NetflixやAmazon Prime Videoも各プラットフォーム内でAI駆動の推奨機能を試験的に導入していますが、あくまで自社サービス内にとどまっています。Tubiのように外部のAIプラットフォームに専用体験を構築したのは、主要ストリーミングサービスとしては初めてです。
新しいクリエイター支援プログラムも始動
TubiはChatGPT統合と並行して、「Creatorverse Incubator」という新しい取り組みも発表しています。これは新興のコンテンツクリエイターを支援するプログラムで、Tubi上で独占デビューするオリジナル番組に対して、宣伝支援や資金調達の機会を提供するというものです。大手配信サービスがオリジナルコンテンツ制作に力を入れる中、Tubiは無料サービスでありながらクリエイターエコノミーへの参入を狙っています。
フリーランスへの影響
このTubiの動きは、直接的にはエンターテインメント業界の話ですが、フリーランスや個人事業主にとっても示唆に富んでいます。
まず、自社サービスを構築するよりも、既存の大規模プラットフォームに統合する方が効率的な場合があるという点です。TubiはAI機能を自前で作るのをやめ、ChatGPTという9億人が使う場所に出向きました。フリーランスの方も、自分のウェブサイトやアプリを作り込むよりも、既存のプラットフォーム(SNS、マーケットプレイス、AIツールなど)に最適化した方が、集客やマネタイズが早く進む可能性があります。

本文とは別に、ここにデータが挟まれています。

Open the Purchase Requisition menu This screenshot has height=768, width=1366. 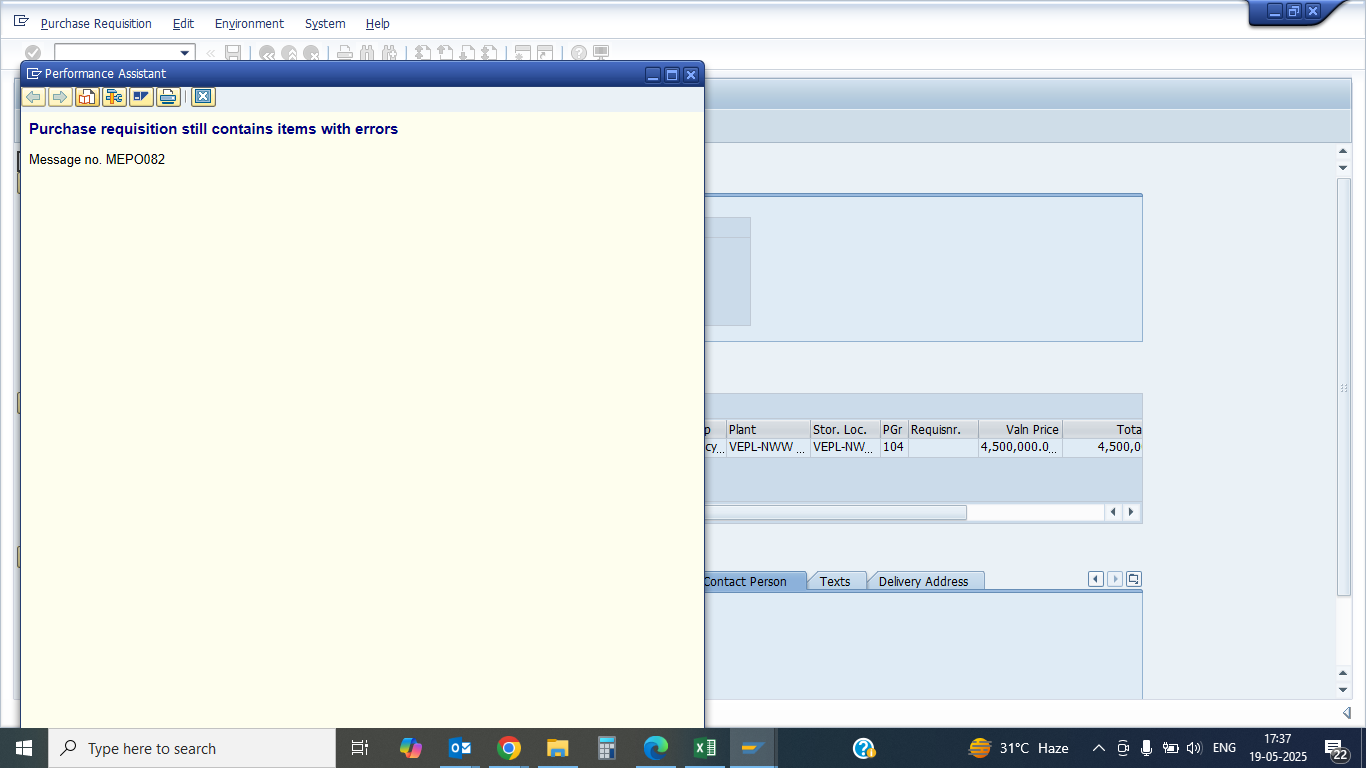[x=96, y=23]
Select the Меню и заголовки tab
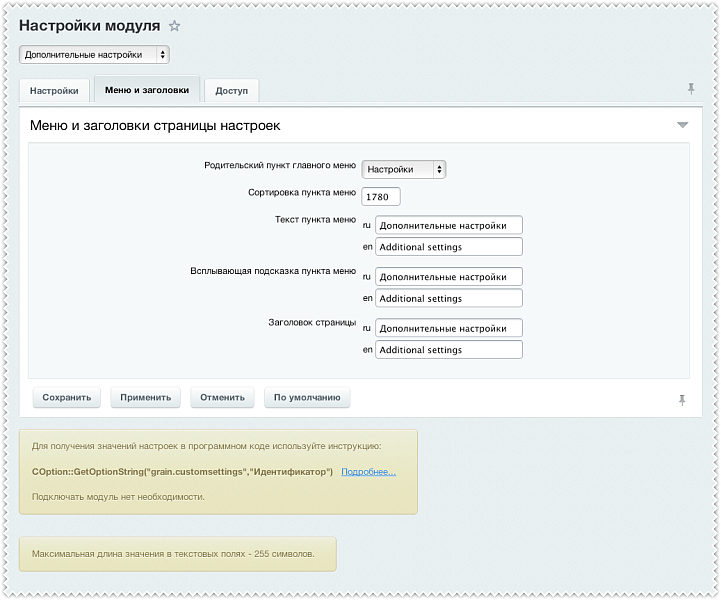Viewport: 721px width, 600px height. 146,90
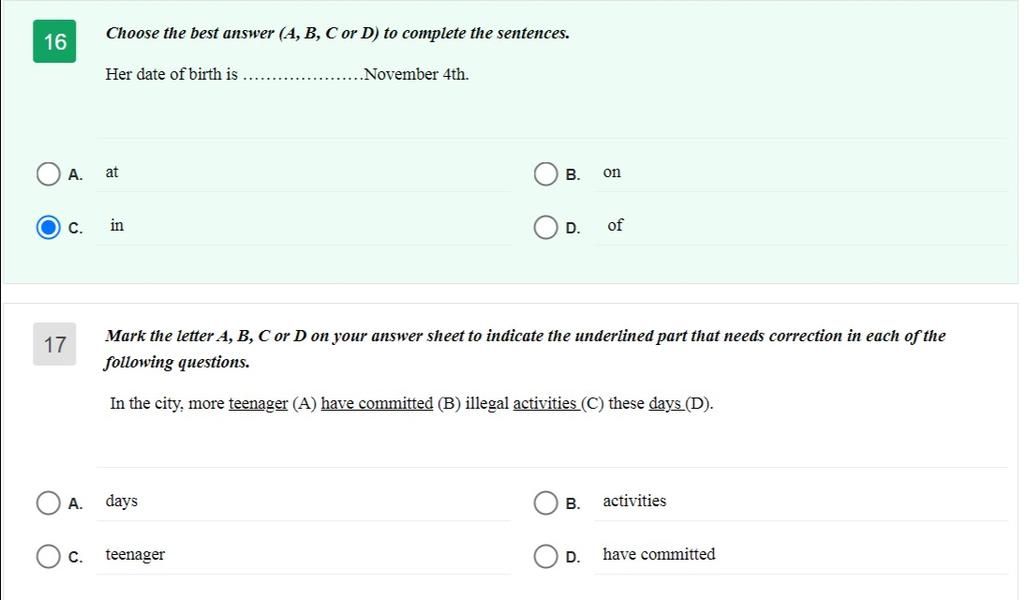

また、AIを活用したコンテンツ発見の仕組みが一般化していることも見逃せません。ライターやデザイナー、マーケターといったクリエイティブ職のフリーランスにとって、自分の作品やサービスをAIが推奨しやすい形で整えることが、今後ますます重要になってくるでしょう。
Creatorverse Incubatorのようなクリエイター支援プログラムが増えている点も注目です。動画クリエイターだけでなく、ライティングやデザインの分野でも、プラットフォーム側が独占コンテンツや先行公開に対して資金や宣伝支援を提供する流れが広がる可能性があります。
まとめ
TubiのChatGPT統合は、ストリーミング業界の新しい動きであると同時に、フリーランスにとっても参考になる戦略転換の事例です。自前主義にこだわらず、ユーザーがいる場所に出向くという発想は、個人事業主の集客やマーケティングにも応用できます。ChatGPT内のアプリ統合は今後も増えていくため、自分の業種や提供サービスがどう関われるか、情報収集しておくとよいでしょう。